TASK BRIEF
Copy out everything in the gesture embedder text below from "Model 3 - Gesture" down to "size or position.".

READING TEXT
- - - -

Skip to main content

Model 3 - Gesture Embedder

Overview

Model 3: Gesture Embedding

With the landmarks identified, this model converts their spatial relationships into a mathematical representation suitable for classification.

  • Model: gesture_embedder.xml
  • Purpose: To create a compact numerical representation (a feature vector or "embedding") of the hand's current pose. This embedding captures the essential information about the gesture, independent of hand size or position.
  • Inputs:
    • hand: [1, 21, 3] - The normalized 21 landmarks from Stage 2.
    • handedness: [1, 1] - The handedness score from Stage 2.
    • world_hand: [1, 21, 3] - The world landmarks from Stage 2.
  • Output: [1, 128] - A 128-dimensional feature vector (the gesture embedding).

- - - -

ENTRIES SHOWN
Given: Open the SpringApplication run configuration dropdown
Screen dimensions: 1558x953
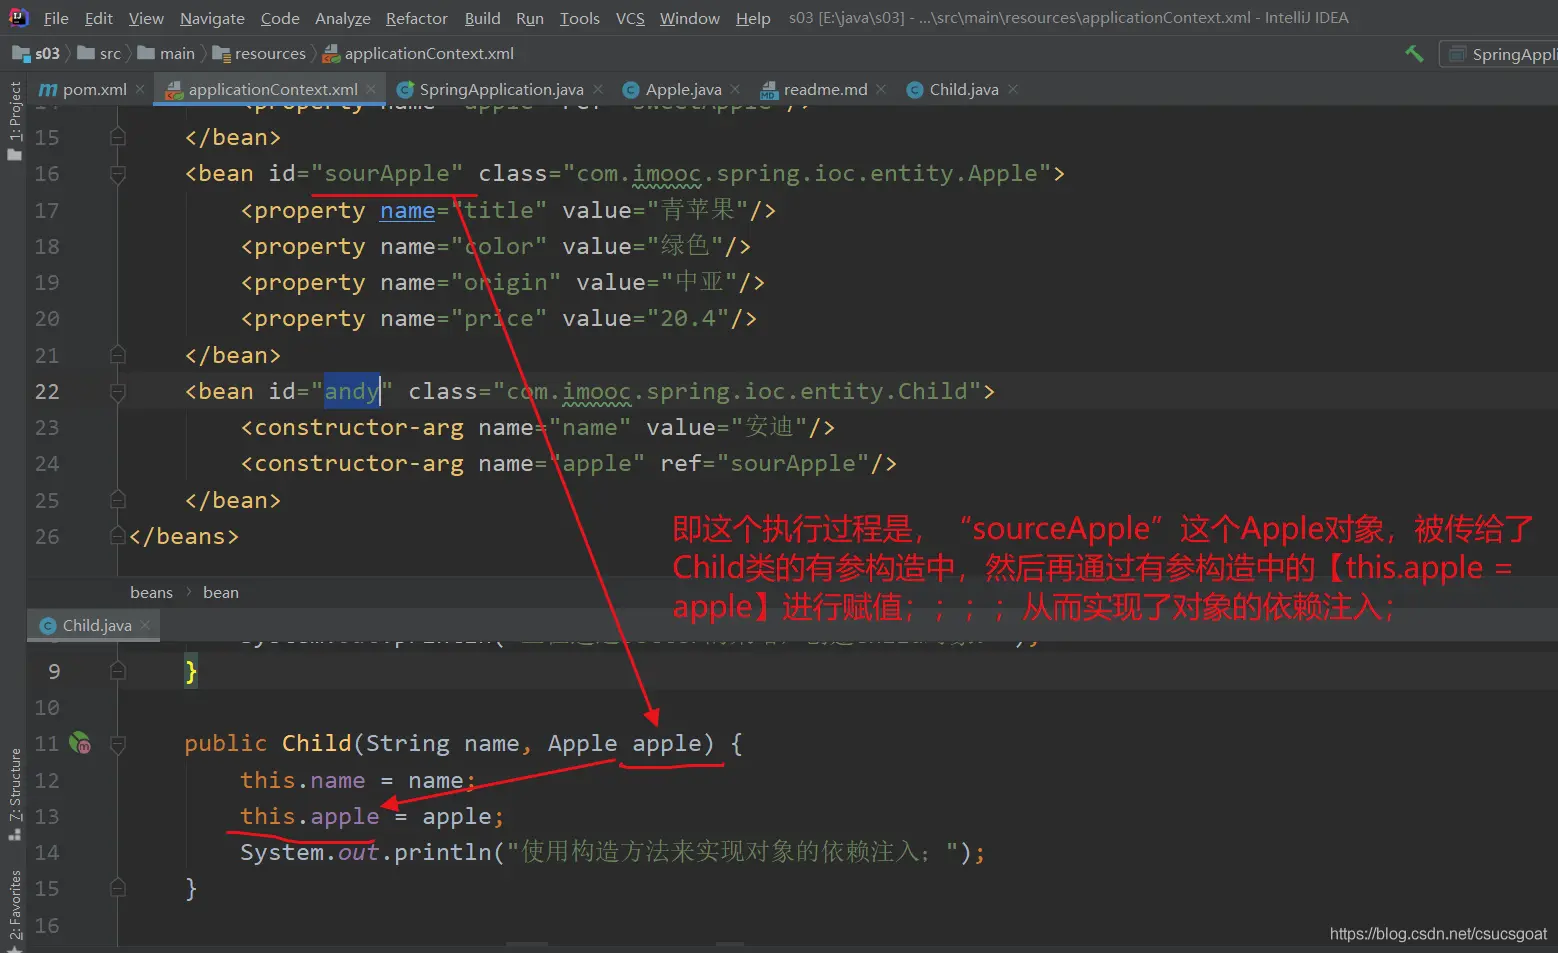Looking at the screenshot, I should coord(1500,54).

- - - -

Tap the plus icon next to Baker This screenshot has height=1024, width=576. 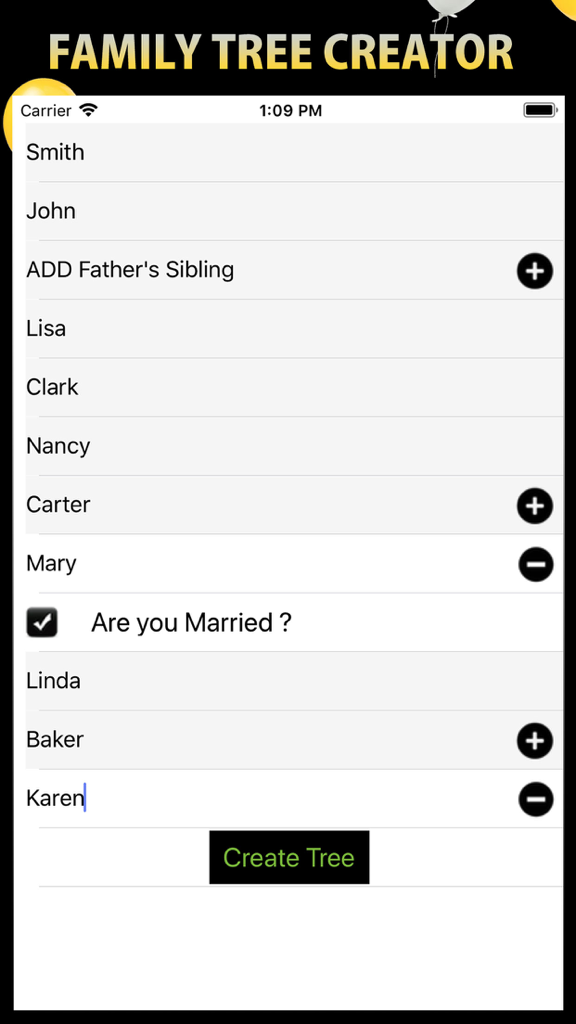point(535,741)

- - - -

FINAL RESULT
Model 3 - Gesture Embedder

Overview

Model 3: Gesture Embedding

With the landmarks identified, this model converts their spatial relationships into a mathematical representation suitable for classification.

  • Model: gesture_embedder.xml
  • Purpose: To create a compact numerical representation (a feature vector or "embedding") of the hand's current pose. This embedding captures the essential information about the gesture, independent of hand size or position.